-- Supplied entries --

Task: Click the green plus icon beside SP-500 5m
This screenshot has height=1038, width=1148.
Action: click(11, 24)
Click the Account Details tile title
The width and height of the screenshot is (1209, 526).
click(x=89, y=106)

-- Exercise --
Set down every line of the listing again, exactly.

-- The completed task --
Task: Click the green plus icon beside SP-500 5m
This screenshot has height=1038, width=1148.
Action: click(11, 24)
Click the Account Details tile title
The width and height of the screenshot is (1209, 526).
click(x=89, y=106)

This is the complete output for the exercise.